## TASK ITEM
Print each record below word for word.

## DATA FOR ANALYSIS
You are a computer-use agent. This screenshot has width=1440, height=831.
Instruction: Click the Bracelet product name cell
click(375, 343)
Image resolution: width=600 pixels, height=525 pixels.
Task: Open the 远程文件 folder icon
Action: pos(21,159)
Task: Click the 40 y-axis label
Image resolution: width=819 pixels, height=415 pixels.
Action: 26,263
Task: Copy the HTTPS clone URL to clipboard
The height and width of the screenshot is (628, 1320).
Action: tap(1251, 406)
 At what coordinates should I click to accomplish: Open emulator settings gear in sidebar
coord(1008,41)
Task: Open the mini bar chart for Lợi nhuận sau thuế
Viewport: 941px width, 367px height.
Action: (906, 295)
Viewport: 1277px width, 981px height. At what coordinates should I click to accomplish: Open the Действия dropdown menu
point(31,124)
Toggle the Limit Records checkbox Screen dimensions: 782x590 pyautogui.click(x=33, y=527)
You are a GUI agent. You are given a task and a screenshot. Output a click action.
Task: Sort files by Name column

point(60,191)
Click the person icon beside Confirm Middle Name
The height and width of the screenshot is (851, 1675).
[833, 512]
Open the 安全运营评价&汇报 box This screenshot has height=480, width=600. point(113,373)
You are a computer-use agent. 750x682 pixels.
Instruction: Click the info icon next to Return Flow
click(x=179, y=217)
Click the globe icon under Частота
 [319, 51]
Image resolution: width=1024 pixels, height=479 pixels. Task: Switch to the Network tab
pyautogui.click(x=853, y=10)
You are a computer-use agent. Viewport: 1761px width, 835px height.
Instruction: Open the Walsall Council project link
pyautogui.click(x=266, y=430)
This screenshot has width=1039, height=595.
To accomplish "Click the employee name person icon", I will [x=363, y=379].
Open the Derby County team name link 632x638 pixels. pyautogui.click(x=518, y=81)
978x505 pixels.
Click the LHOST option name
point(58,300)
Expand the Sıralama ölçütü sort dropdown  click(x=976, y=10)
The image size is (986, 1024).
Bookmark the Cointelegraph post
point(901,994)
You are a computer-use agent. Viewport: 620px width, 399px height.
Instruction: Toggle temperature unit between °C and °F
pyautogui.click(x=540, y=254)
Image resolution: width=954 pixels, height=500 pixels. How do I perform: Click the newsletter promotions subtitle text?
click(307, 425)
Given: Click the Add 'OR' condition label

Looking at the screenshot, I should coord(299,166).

## OUTPUT FOR THIS EXERCISE
You are a computer-use agent. This screenshot has width=1440, height=831.
Instruction: Click the Bracelet product name cell
click(375, 343)
Image resolution: width=600 pixels, height=525 pixels.
Task: Open the 远程文件 folder icon
Action: pos(21,159)
Task: Click the 40 y-axis label
Image resolution: width=819 pixels, height=415 pixels.
Action: 26,263
Task: Copy the HTTPS clone URL to clipboard
The height and width of the screenshot is (628, 1320).
Action: tap(1251, 406)
 At what coordinates should I click to accomplish: Open emulator settings gear in sidebar
coord(1008,41)
Task: Open the mini bar chart for Lợi nhuận sau thuế
Viewport: 941px width, 367px height.
Action: (906, 295)
Viewport: 1277px width, 981px height. At what coordinates should I click to accomplish: Open the Действия dropdown menu
point(31,124)
Toggle the Limit Records checkbox Screen dimensions: 782x590 pyautogui.click(x=33, y=527)
You are a GUI agent. You are given a task and a screenshot. Output a click action.
Task: Sort files by Name column

point(60,191)
Click the person icon beside Confirm Middle Name
The height and width of the screenshot is (851, 1675).
[833, 512]
Open the 安全运营评价&汇报 box This screenshot has height=480, width=600. point(113,373)
You are a computer-use agent. 750x682 pixels.
Instruction: Click the info icon next to Return Flow
click(x=179, y=217)
Click the globe icon under Частота
 [319, 51]
Image resolution: width=1024 pixels, height=479 pixels. Task: Switch to the Network tab
pyautogui.click(x=853, y=10)
You are a computer-use agent. Viewport: 1761px width, 835px height.
Instruction: Open the Walsall Council project link
pyautogui.click(x=266, y=430)
This screenshot has width=1039, height=595.
To accomplish "Click the employee name person icon", I will [x=363, y=379].
Open the Derby County team name link 632x638 pixels. pyautogui.click(x=518, y=81)
978x505 pixels.
Click the LHOST option name
point(58,300)
Expand the Sıralama ölçütü sort dropdown  click(x=976, y=10)
The image size is (986, 1024).
Bookmark the Cointelegraph post
point(901,994)
You are a computer-use agent. Viewport: 620px width, 399px height.
Instruction: Toggle temperature unit between °C and °F
pyautogui.click(x=540, y=254)
Image resolution: width=954 pixels, height=500 pixels. How do I perform: Click the newsletter promotions subtitle text?
click(307, 425)
Given: Click the Add 'OR' condition label

Looking at the screenshot, I should coord(299,166).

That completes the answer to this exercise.